И если утверждение о необходимости пересмотра проектной парадигмы в реалиях сложного взаимодействия виртуального и реального миров представляется правомерным, то игнорирование всей сложности структуры социальных взаимодействий, всего разнообразия образов жизни преждевременно.

Таким образом, современный проектный контекст может быть определен следующими факторами:

1. Сетевая форма организации, характерная для цифровой среды, стала распространяться на среду урбанизированную. Сетевая «распределенная» модель с наличием равноправных «узлов» (в той или иной степени иерархии) будет взаимодействовать с центрической моделью городской структуры. Это приведет к полицентризму и многофункциональности городских пространств, которые, тем не менее, предполагается сочетать с функциональной и образной дифференциацией. Интеграция уже сложившихся городских пространств в сетевую структуру подразумевает возможность их рефункционализации. Новый способ пространственной организации одновременно становится метафорой новой «картины мира».

2. В качестве наиболее актуальных проектных концепций для настоящего времени можно выделить две: концепцию «креативного города» и концепцию «чувствующего города». Пока они существуют декларативно, в концептуальном формообразовании же доминирует подход, основанный на двух базовых проектных ценностях: экологии и «умных», т.е. обеспечивающих возможность взаимодействия со средой, технологиях. Экологическая направленность, как правило, проявляется в интеграции ландшафтных образов в искусственную среду; но в ближайшем будущем не менее актуальным станет направление информационной экологии.

——

- Условие задания: Объясните по тексту о городском проектировании, почему городские пространства станут полицентричными и многофункциональными.

- Исходные данные:
——

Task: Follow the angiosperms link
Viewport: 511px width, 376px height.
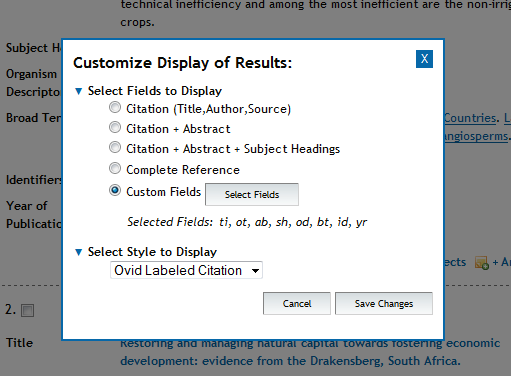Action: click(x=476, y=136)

——

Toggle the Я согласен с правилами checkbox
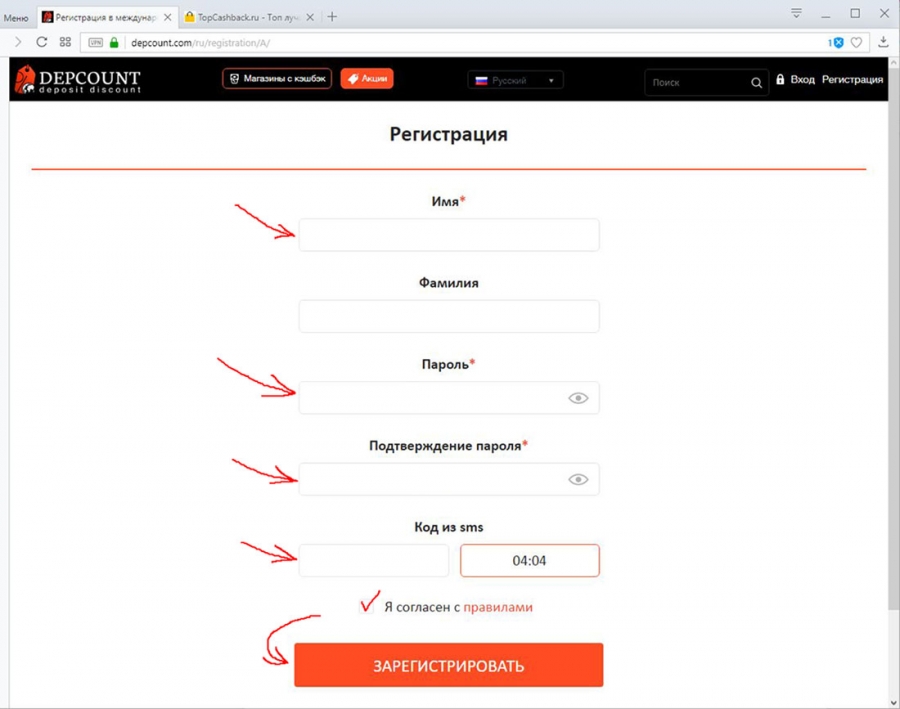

——

- Решение задания: Сетевая форма организации, характерная для цифровой среды, распространяется на городскую среду. Сетевая «распределенная» модель с равноправными «узлами» будет взаимодействовать с центрической моделью городской структуры, и это приведет к полицентризму и многофункциональности городских пространств.